*About this task:*
Text only, exactly as given: reproduce the entries below without their pictures.

Segment Open

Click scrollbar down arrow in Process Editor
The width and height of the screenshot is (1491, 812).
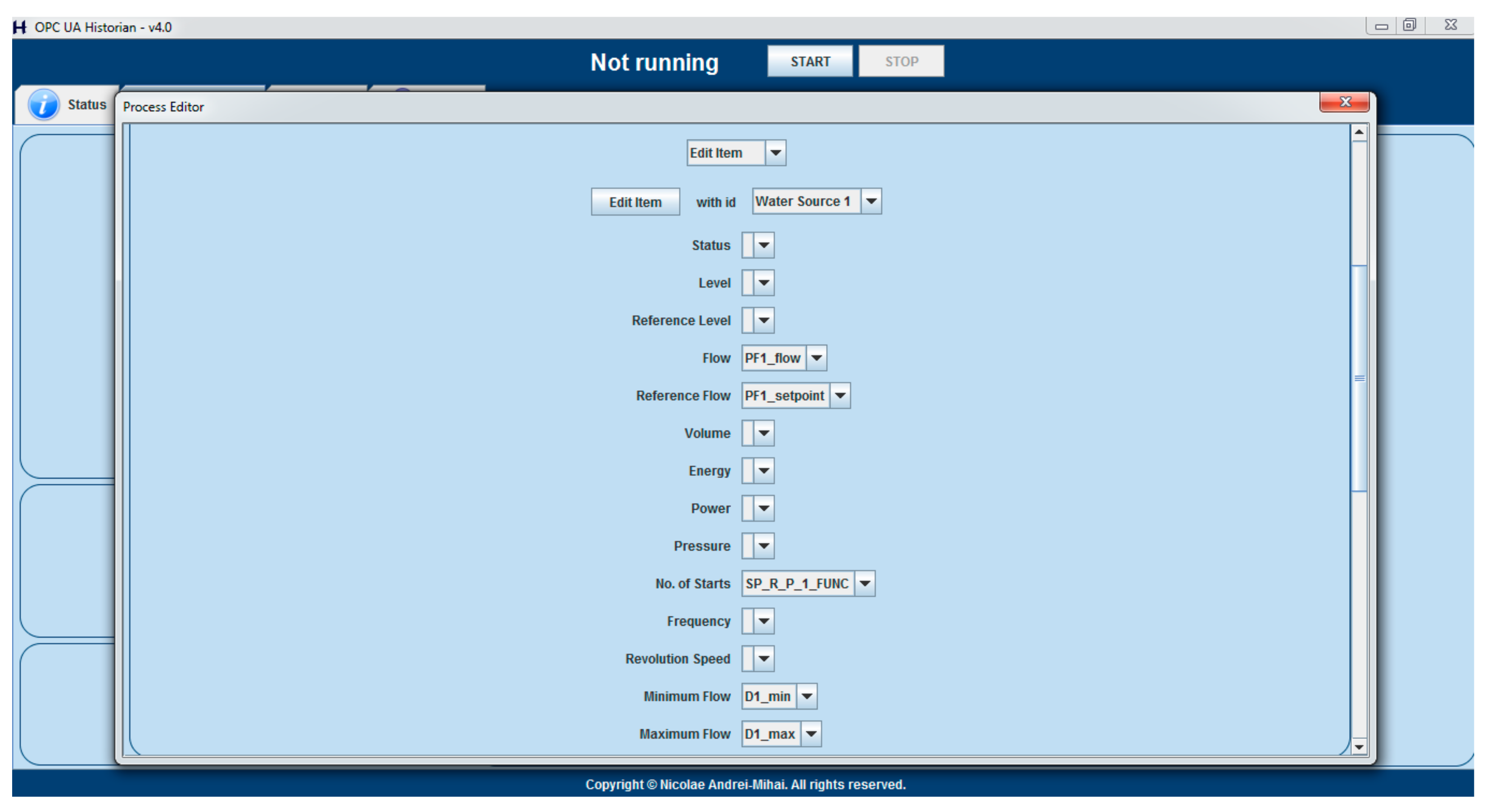[1359, 747]
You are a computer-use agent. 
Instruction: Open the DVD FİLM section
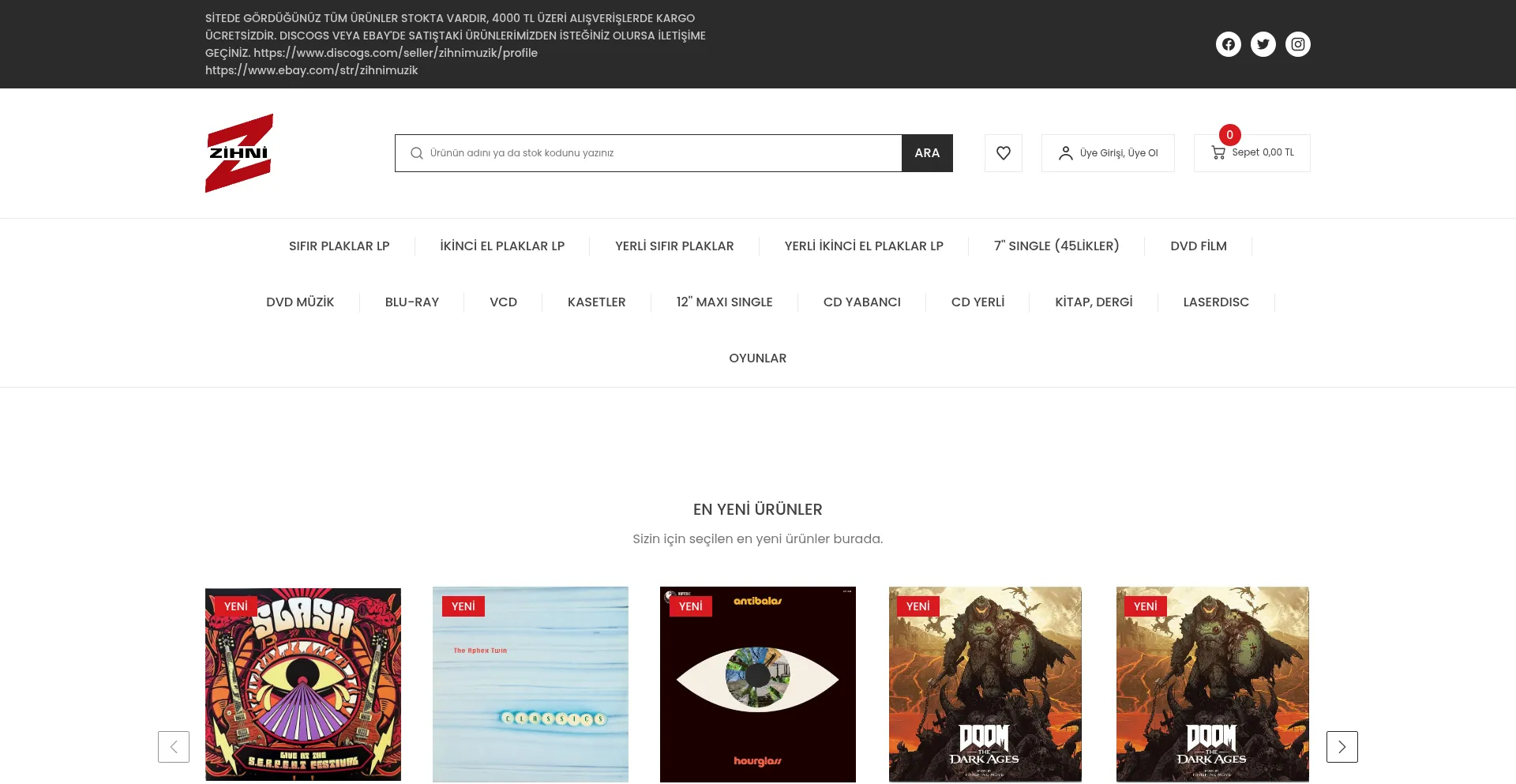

Segment Closed

*Written solution:*
Click scrollbar down arrow in Process Editor
The width and height of the screenshot is (1491, 812).
[1359, 747]
You are a computer-use agent. 
Instruction: Open the DVD FİLM section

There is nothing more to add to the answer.